EDRC is a politically independent institution and is therefore not affiliated with any specific political party and or interests. Independent statehood, democracy and regional cooperation, private entrepreneurship and social cohesion form the ideological underpinnings of the center.

==Areas of interest==
A broad spectrum of policy areas, ranging from Sustainable Human Development and Social Security, Infrastructure and Knowledge Economy, Economic Governance and Public Administration to Sustainability of Growth and Development Prospects lie at the center of EDRC's attention. The Center gathers and analyzes data, monitors and evaluates public policies and services, and based on its findings develops policy options and relevant recommendations.

EDRC disseminates its knowledge and research results through its website, various independent reports and publications, the Economic Policy Journal, as well as events such as symposia, workshops and training. The output of EDRC's work is aimed to draw attention towards salient issues that impact Armenia's socioeconomic development, promote healthy discussions on these matters and contribute to informed policy formation in the country.

==Publications==
Information dissemination is of critical importance to EDRC as it is dedicated to supply the wider public with up-to-date economic and structural data, analysis and research reports. Throughout the years, EDRC's publications have attracted a great number of readers, both in and outside Armenia and have interested numerous experts and professionals in various areas.

==Team and management==
EDRC has a multi-layer governance structure that includes the General Meeting, Chairman, consultative bodies, executive office and the research team.

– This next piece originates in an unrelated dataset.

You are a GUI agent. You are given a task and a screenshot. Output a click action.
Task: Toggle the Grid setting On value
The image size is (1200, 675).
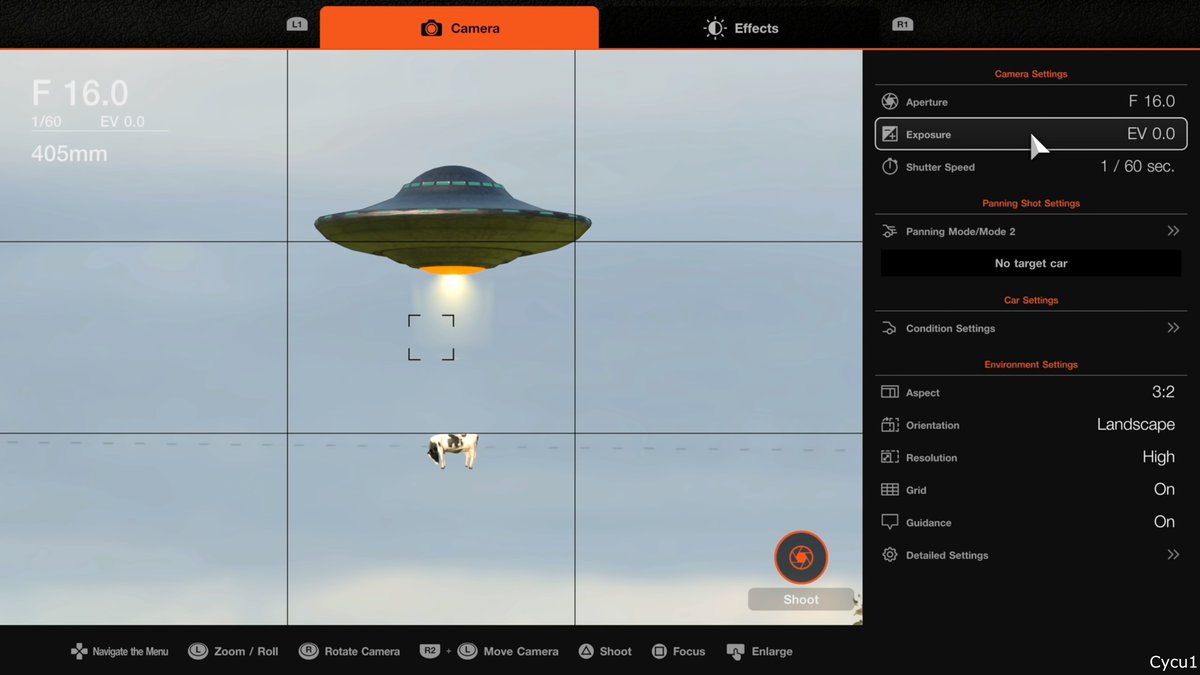click(1164, 489)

The center also draws on a large pool of consultants’ network, and, affiliates. The General Meeting (Management Council) is the governing body of the center.

==Partners and donors==
Through the years the center has built a strong track record of successfully implemented projects that involved close collaboration with various national and international institutions such as the:
- Asian Development Bank (ADB),
- Department for International Development (DFID), UK
- German International Cooperation Agency (GIZ),
- Millennium Challenge Corporation (MCC),
- NOVIB, the Netherlands,
- Oxfam GB,
- UN Development Fund for Women (UNIFEM),
- UN Development Programme (UNDP),
- United States Agency for International Development (USAID),
- World Bank (WB),
- World Food Programme (WFP)

EDRC has traditionally cooperated with various government agencies in Armenia as Ministries of Economy, Finance, Labor and Social Issues, Transport and Communications, as well as Statistical Committee of Armenia, Central Bank of Armenia, State Employment Service and other agencies.